═══ PASSAGE ═══

Access the essential membership for Modern Managers
One of the major reasons that strategies fail to meet their objectives is the mismanagement of risk. Generally, either risks are not properly planned and prepared for, or action is not taken at the right time to lessen the blow. A good risk-management strategy will help ease some of the tension associated with planning for the unknown.
Risk is…
… an uncertain event or set of circumstances, which, should it occur, will have an effect on the achievement of the [strategy’s] objectives. [1]
The Risk Management Process
There are five major steps in the risk management process:
- Identifying risks
- Assessing risks
- Deciding what to do
- Monitoring risks
- Taking action
At the implementation stage of the strategy process, you should already have identified the risks to your strategy and derived the status of each risk – the impact each risk would have on the strategy if it occurred and the probability of the risk happening. From this, you will have assessed the magnitude of each risk.
Where strategy implementation is concerned, risks may arise. For example, if senior management fail to achieve buy-in for the strategy, communication is unsuccessful; if investments don’t produce the required return; if tasks are poorly coordinated; and if the organizational culture is not aligned with the strategy, amongst others.
You can now take the following steps to record and monitor the risks to your strategy:
1. Record The Risks
Record the risks on a strategy risk log.
This gives an overview of all the risks and will help you monitor their assessment.
2. Derive Action Plans
Decide how you would deal with each individual risk if it occurred, and when and under what circumstances the action should be taken. There are generally six courses of action available:
- Accept the risk. It may be decided that although the risk exists, no specific action should be taken against it. Perhaps the risk would only have a small impact if it occurred, or maybe there is no getting around the risk, but this is not reason enough to stop the strategy from going ahead.
- Prevent the risk. This involves taking action to make sure the risk doesn’t happen. However, it must be worth spending the extra time and effort needed, and any action should not negatively impact on the objectives of the strategy.
- Reduce the risk. This involves reducing the potential impact of the risk or the possibility of it occurring. For example, to reduce the risk of faults occurring in a new product, a thorough testing program would be undertaken.

═══ DATA UNDER STUDY ═══

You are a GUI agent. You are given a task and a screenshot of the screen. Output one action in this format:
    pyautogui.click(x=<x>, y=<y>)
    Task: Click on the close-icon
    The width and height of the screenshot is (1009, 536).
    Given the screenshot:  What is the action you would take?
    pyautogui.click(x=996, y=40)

═══

EXERCISE OBJECTIVE —
Answer these questions from the passage on risk management:
(a) How many major steps does the risk management process have?
(b) On what should the risks to the strategy be recorded?
(c) What example does the passage give of reducing a risk?

SOLUTION FOR THIS PROBLEM —
(a) Five.
(b) A strategy risk log.
(c) A thorough testing program to reduce the risk of faults occurring in a new product.